Supplied text:
━━━━

It is, undoubtedly, the best time to become an entrepreneur in India. The new Indian entrepreneurs are a different breed, and their businesses are completely different from the age-old, family-owned enterprises. They are disrupters trying to create a dent in the corporate universe by challenging existing business models.

The likes of Naveen Tewari, Pranay Chulet, Vijay Shekhar Sharma and Shashank N.D. represent this new entrepreneurial class that has emerged over the last six to seven years. While their companies are much sought-after for the work they are doing and the valuations they command, their own personalities are no less interesting. In some ways, they are very typical of the young, aspirational middle class. And, even as they represent the same enterprising class, their own tastes and personalities are very different from one another. For some, splurging comes naturally; for others, it is life as usual, but with a lot of fun thrown in.

It is not easy to get across to every company that is starting up in this crowded entrepreneurial ecosystem. A (publicly reported) valuation of 11,000 crore brings with it credibility and confidence of investors and customers who have brought it to that level. There are only a handful of startups in the Rs.1,000 crore list, and THE WEEK takes a look at entrepreneurs of this valuable club through the lens of their personalities and their start-up journeys.

━━━━

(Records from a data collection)
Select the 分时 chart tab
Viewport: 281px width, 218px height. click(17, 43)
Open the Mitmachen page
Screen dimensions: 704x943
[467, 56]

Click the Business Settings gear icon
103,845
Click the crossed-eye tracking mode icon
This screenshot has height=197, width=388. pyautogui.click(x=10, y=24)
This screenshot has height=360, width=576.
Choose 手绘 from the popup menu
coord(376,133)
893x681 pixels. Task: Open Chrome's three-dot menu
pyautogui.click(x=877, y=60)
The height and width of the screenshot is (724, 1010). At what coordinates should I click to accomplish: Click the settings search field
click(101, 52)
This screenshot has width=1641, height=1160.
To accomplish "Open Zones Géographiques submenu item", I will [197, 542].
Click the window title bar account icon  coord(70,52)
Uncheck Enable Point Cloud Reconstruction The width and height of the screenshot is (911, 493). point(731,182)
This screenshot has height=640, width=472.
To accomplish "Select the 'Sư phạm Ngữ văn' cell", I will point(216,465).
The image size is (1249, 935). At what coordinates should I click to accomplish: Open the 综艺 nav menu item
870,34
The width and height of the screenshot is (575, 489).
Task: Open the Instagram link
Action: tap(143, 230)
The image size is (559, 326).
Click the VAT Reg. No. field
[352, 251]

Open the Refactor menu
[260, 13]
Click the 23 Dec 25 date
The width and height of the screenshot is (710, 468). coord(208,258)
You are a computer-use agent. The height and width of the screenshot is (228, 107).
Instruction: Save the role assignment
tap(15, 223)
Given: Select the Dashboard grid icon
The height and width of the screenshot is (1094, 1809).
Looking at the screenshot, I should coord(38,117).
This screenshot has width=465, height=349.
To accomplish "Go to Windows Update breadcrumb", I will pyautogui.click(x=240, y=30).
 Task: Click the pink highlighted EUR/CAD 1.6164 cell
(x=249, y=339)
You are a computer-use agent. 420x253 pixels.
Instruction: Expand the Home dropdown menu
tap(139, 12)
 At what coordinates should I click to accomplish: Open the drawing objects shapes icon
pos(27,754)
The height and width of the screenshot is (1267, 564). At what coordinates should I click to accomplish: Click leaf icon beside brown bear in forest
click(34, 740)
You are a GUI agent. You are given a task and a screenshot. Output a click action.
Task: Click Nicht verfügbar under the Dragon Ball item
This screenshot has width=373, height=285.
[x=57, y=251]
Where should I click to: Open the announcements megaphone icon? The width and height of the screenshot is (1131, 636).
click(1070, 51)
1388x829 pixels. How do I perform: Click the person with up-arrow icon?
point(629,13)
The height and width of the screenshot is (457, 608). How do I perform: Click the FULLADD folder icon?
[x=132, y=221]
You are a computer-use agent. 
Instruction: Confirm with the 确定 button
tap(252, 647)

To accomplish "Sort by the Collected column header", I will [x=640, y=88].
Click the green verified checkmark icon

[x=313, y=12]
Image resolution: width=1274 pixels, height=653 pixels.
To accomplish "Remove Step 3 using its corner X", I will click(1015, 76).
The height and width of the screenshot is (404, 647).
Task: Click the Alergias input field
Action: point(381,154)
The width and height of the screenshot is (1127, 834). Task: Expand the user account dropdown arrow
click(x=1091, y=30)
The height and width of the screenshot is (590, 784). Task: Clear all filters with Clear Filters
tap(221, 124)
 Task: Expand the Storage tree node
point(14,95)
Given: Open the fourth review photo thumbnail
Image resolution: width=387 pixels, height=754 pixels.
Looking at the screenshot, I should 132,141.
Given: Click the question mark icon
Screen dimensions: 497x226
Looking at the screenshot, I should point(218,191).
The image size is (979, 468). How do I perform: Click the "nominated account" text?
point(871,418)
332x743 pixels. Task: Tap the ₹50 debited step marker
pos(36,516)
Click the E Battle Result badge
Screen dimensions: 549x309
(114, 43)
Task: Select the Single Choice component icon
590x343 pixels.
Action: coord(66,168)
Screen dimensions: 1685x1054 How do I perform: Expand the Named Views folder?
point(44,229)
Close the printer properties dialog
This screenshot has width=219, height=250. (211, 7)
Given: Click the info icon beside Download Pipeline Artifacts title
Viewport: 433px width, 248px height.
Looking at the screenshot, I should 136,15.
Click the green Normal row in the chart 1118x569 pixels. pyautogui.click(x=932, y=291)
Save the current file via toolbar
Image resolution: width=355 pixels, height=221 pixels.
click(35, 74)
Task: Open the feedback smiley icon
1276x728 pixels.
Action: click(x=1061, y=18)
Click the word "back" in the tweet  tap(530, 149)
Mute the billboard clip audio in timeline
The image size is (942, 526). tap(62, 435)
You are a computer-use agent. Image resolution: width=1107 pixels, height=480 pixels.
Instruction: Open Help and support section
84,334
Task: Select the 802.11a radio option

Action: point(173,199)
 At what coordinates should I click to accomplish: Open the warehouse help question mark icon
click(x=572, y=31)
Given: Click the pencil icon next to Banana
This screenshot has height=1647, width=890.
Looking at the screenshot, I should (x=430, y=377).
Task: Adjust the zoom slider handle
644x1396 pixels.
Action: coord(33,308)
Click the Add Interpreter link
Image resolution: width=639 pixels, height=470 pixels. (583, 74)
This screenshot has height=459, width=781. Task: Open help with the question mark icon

━━━━

What the task asks: List every entrepreneur whom the passage on India's new entrepreneurs mentions by name. These rows have no connection to the passage about India's new entrepreneurs.

Solution for this exercise: Naveen Tewari, Pranay Chulet, Vijay Shekhar Sharma, Shashank N.D.